### What this task involves
Exact copies of all records below are needed.

*** Opening of Entries supplied ***

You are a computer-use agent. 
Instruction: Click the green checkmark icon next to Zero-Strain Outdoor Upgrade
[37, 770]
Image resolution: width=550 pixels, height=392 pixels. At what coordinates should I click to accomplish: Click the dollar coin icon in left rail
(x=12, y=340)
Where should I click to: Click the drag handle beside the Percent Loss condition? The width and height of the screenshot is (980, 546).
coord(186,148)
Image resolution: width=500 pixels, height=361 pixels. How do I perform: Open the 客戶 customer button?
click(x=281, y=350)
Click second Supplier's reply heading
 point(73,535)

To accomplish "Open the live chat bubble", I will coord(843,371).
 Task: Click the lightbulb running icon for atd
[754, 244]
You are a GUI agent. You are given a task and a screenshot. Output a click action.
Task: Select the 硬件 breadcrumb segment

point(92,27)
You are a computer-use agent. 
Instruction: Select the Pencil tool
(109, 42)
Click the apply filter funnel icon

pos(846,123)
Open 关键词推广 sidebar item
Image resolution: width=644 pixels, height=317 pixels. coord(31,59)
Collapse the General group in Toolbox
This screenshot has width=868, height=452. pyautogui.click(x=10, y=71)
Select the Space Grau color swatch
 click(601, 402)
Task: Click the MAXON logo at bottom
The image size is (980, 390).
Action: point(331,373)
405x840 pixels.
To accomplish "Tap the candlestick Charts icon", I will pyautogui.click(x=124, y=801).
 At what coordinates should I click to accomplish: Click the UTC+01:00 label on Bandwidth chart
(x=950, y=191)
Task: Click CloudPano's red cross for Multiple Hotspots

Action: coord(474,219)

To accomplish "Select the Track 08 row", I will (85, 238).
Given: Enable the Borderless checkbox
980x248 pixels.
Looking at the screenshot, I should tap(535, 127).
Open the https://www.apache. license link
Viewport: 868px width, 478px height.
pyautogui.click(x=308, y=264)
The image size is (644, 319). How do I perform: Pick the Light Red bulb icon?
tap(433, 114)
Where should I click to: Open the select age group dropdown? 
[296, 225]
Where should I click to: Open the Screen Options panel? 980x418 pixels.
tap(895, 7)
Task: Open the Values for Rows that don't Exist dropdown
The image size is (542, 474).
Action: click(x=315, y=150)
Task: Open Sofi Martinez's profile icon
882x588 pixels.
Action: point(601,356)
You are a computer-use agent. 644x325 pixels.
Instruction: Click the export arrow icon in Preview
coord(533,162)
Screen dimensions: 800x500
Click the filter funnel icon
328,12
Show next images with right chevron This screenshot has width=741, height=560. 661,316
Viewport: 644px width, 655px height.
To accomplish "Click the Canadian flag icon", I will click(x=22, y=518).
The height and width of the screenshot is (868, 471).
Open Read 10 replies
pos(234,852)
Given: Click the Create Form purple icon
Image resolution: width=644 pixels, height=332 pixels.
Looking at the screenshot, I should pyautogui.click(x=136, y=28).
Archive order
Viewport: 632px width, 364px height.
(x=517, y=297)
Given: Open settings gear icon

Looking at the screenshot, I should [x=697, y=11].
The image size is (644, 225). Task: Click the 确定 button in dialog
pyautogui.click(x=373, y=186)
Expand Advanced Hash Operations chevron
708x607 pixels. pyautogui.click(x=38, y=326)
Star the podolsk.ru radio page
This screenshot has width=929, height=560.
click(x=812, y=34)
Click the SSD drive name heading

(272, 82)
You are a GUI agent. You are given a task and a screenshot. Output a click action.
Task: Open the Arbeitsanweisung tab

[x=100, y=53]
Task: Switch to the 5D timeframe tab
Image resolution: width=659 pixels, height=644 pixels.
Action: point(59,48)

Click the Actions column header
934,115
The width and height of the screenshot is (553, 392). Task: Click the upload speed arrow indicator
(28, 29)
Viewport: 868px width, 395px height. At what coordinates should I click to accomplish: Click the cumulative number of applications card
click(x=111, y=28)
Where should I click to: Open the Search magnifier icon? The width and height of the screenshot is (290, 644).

*** Close of Entries supplied ***

### Answer box
You are a computer-use agent. 
Instruction: Click the green checkmark icon next to Zero-Strain Outdoor Upgrade
[37, 770]
Image resolution: width=550 pixels, height=392 pixels. At what coordinates should I click to accomplish: Click the dollar coin icon in left rail
(x=12, y=340)
Where should I click to: Click the drag handle beside the Percent Loss condition? The width and height of the screenshot is (980, 546).
coord(186,148)
Image resolution: width=500 pixels, height=361 pixels. How do I perform: Open the 客戶 customer button?
click(x=281, y=350)
Click second Supplier's reply heading
 point(73,535)

To accomplish "Open the live chat bubble", I will coord(843,371).
 Task: Click the lightbulb running icon for atd
[754, 244]
You are a GUI agent. You are given a task and a screenshot. Output a click action.
Task: Select the 硬件 breadcrumb segment

point(92,27)
You are a computer-use agent. 
Instruction: Select the Pencil tool
(109, 42)
Click the apply filter funnel icon

pos(846,123)
Open 关键词推广 sidebar item
Image resolution: width=644 pixels, height=317 pixels. coord(31,59)
Collapse the General group in Toolbox
This screenshot has width=868, height=452. pyautogui.click(x=10, y=71)
Select the Space Grau color swatch
 click(601, 402)
Task: Click the MAXON logo at bottom
The image size is (980, 390).
Action: point(331,373)
405x840 pixels.
To accomplish "Tap the candlestick Charts icon", I will pyautogui.click(x=124, y=801).
 At what coordinates should I click to accomplish: Click the UTC+01:00 label on Bandwidth chart
(x=950, y=191)
Task: Click CloudPano's red cross for Multiple Hotspots

Action: coord(474,219)

To accomplish "Select the Track 08 row", I will (85, 238).
Given: Enable the Borderless checkbox
980x248 pixels.
Looking at the screenshot, I should tap(535, 127).
Open the https://www.apache. license link
Viewport: 868px width, 478px height.
pyautogui.click(x=308, y=264)
The image size is (644, 319). How do I perform: Pick the Light Red bulb icon?
tap(433, 114)
Where should I click to: Open the select age group dropdown? 
[296, 225]
Where should I click to: Open the Screen Options panel? 980x418 pixels.
tap(895, 7)
Task: Open the Values for Rows that don't Exist dropdown
The image size is (542, 474).
Action: click(x=315, y=150)
Task: Open Sofi Martinez's profile icon
882x588 pixels.
Action: point(601,356)
You are a computer-use agent. 644x325 pixels.
Instruction: Click the export arrow icon in Preview
coord(533,162)
Screen dimensions: 800x500
Click the filter funnel icon
328,12
Show next images with right chevron This screenshot has width=741, height=560. 661,316
Viewport: 644px width, 655px height.
To accomplish "Click the Canadian flag icon", I will click(x=22, y=518).
The height and width of the screenshot is (868, 471).
Open Read 10 replies
pos(234,852)
Given: Click the Create Form purple icon
Image resolution: width=644 pixels, height=332 pixels.
Looking at the screenshot, I should pyautogui.click(x=136, y=28).
Archive order
Viewport: 632px width, 364px height.
(x=517, y=297)
Given: Open settings gear icon

Looking at the screenshot, I should [x=697, y=11].
The image size is (644, 225). Task: Click the 确定 button in dialog
pyautogui.click(x=373, y=186)
Expand Advanced Hash Operations chevron
708x607 pixels. pyautogui.click(x=38, y=326)
Star the podolsk.ru radio page
This screenshot has width=929, height=560.
click(x=812, y=34)
Click the SSD drive name heading

(272, 82)
You are a GUI agent. You are given a task and a screenshot. Output a click action.
Task: Open the Arbeitsanweisung tab

[x=100, y=53]
Task: Switch to the 5D timeframe tab
Image resolution: width=659 pixels, height=644 pixels.
Action: point(59,48)

Click the Actions column header
934,115
The width and height of the screenshot is (553, 392). Task: Click the upload speed arrow indicator
(28, 29)
Viewport: 868px width, 395px height. At what coordinates should I click to accomplish: Click the cumulative number of applications card
click(x=111, y=28)
Where should I click to: Open the Search magnifier icon? The width and height of the screenshot is (290, 644).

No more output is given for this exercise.